— BEGIN Data for this task —
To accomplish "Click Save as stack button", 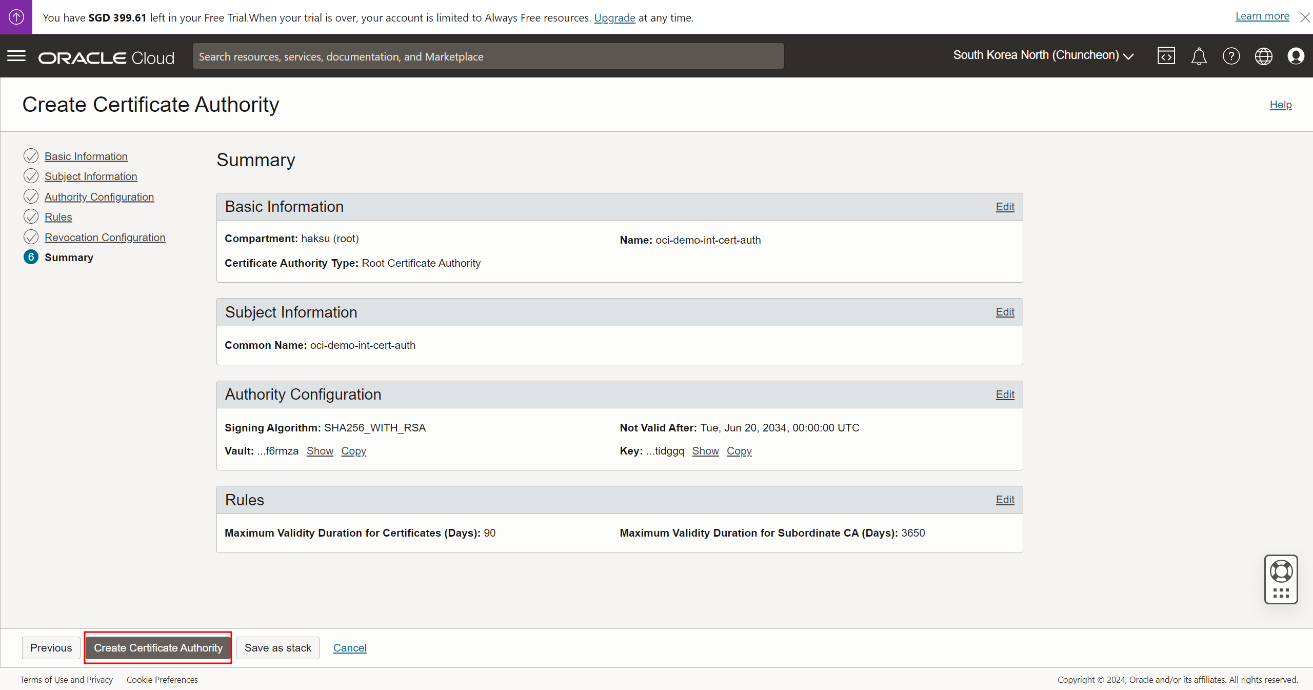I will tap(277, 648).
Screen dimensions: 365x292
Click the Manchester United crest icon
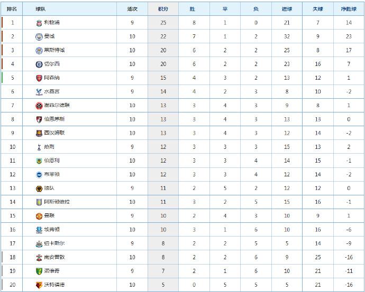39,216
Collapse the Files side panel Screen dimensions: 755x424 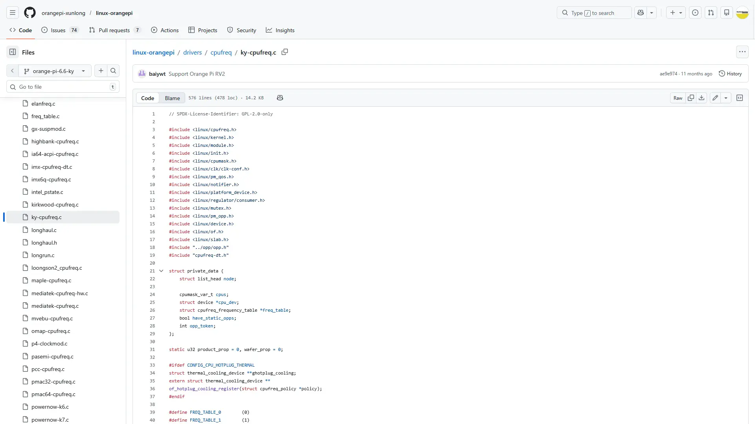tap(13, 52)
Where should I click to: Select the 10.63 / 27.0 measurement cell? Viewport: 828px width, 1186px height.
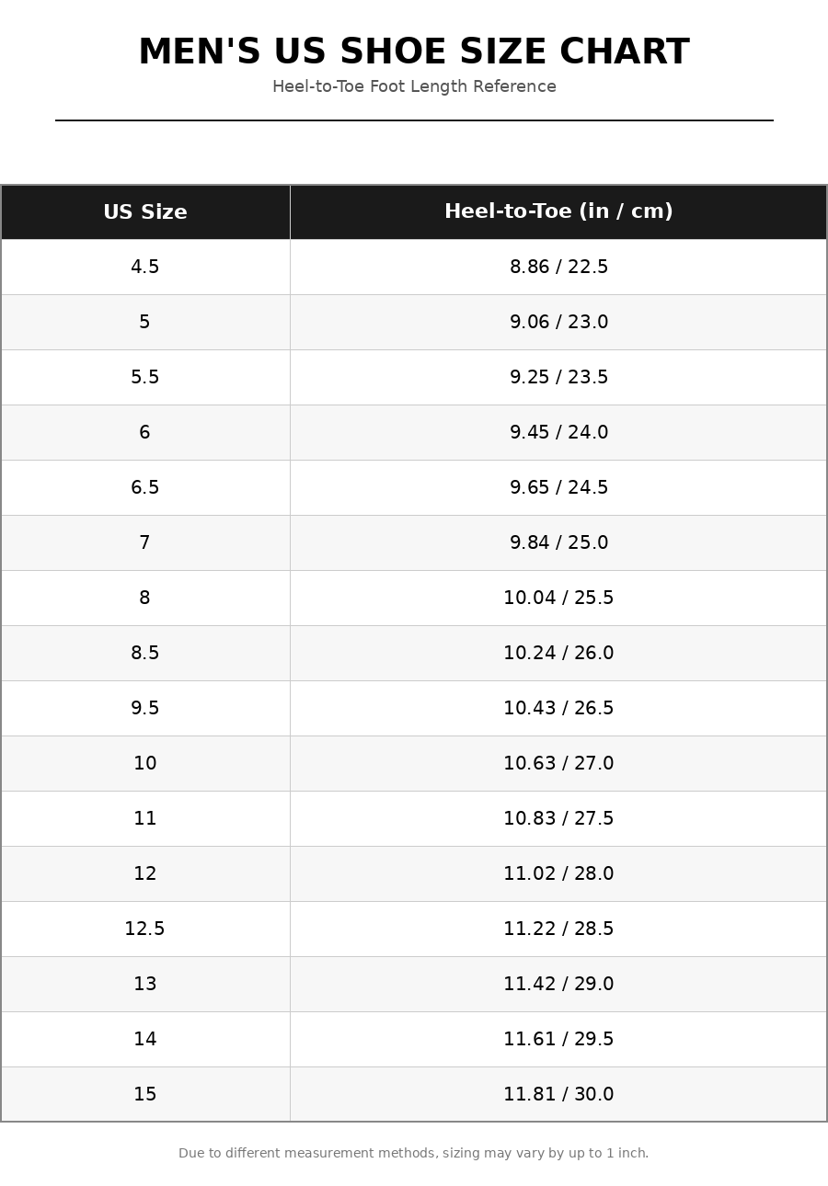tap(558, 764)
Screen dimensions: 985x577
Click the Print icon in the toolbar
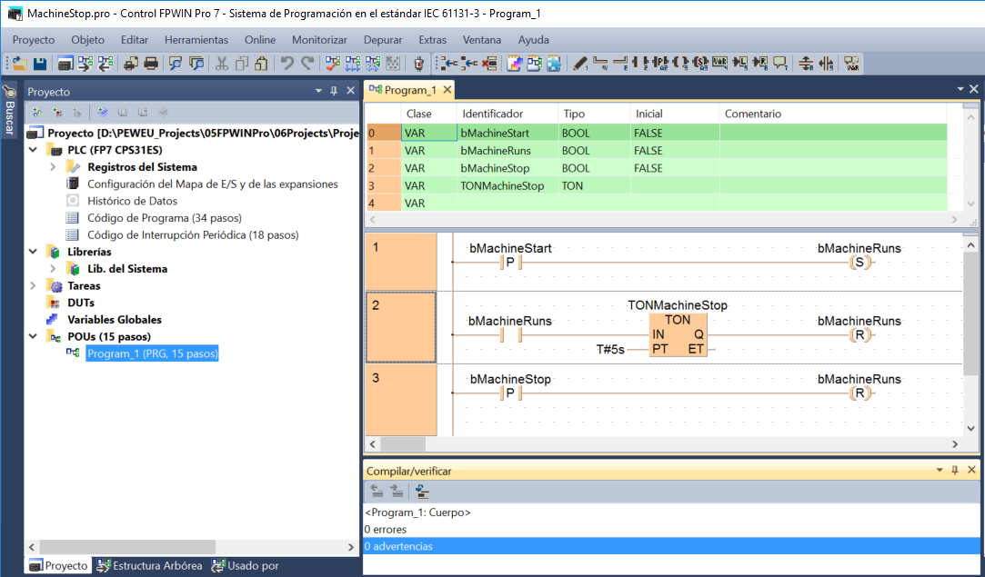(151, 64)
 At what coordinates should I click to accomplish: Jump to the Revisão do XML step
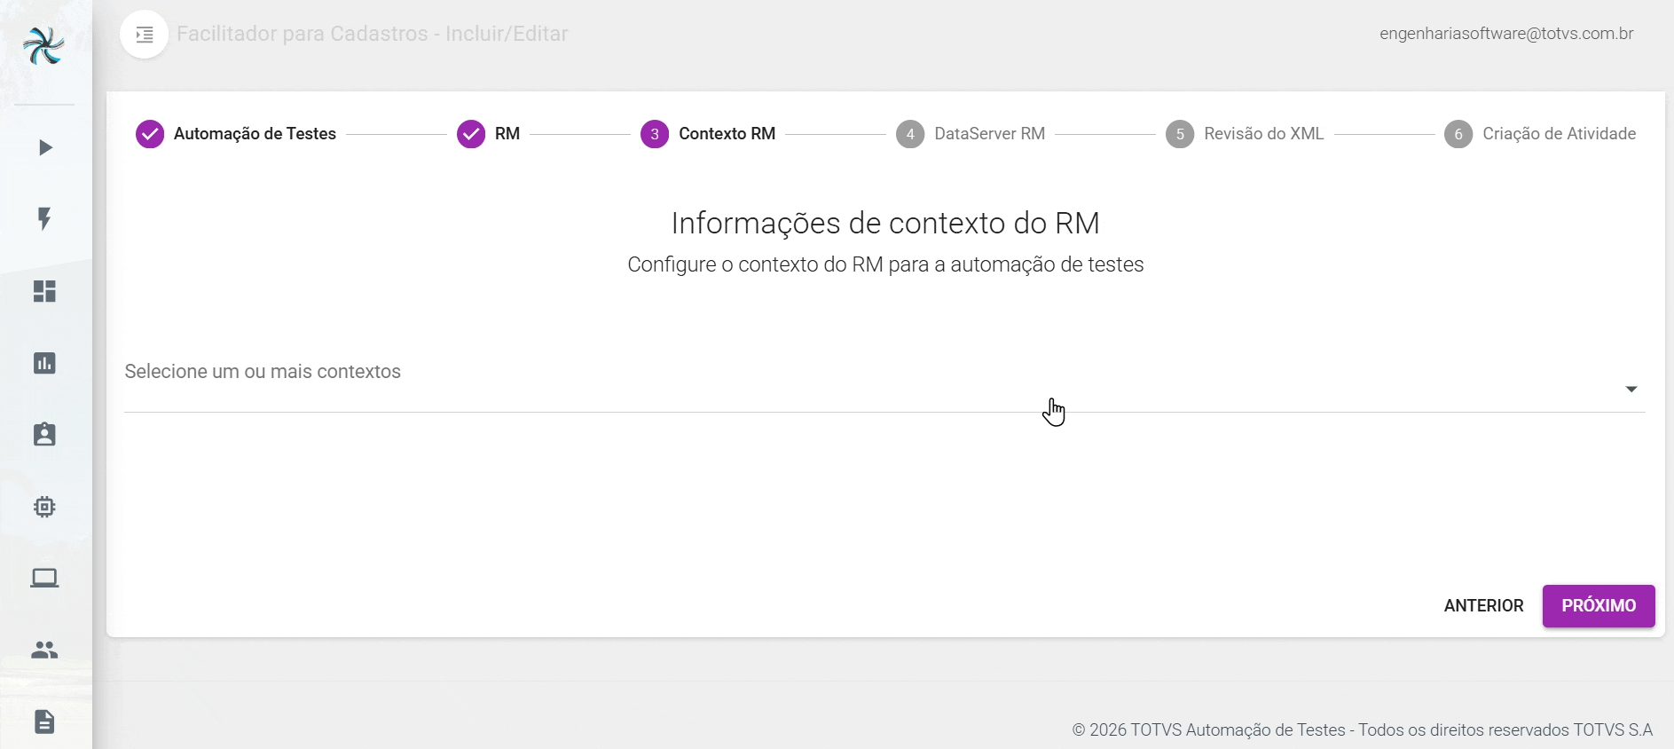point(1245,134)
— END Data for this task —
Goal » Reproduce word for word the lines running from the one containing "Where should I" through the end of the entries, both included, and leave out the pictures.

Solution for this exercise »
Where should I click to: Select the 10.63 / 27.0 measurement cell? Viewport: 828px width, 1186px height.
tap(558, 764)
Screen dimensions: 985x577
Click the Print icon in the toolbar
(151, 64)
 At what coordinates should I click to accomplish: Jump to the Revisão do XML step
point(1245,134)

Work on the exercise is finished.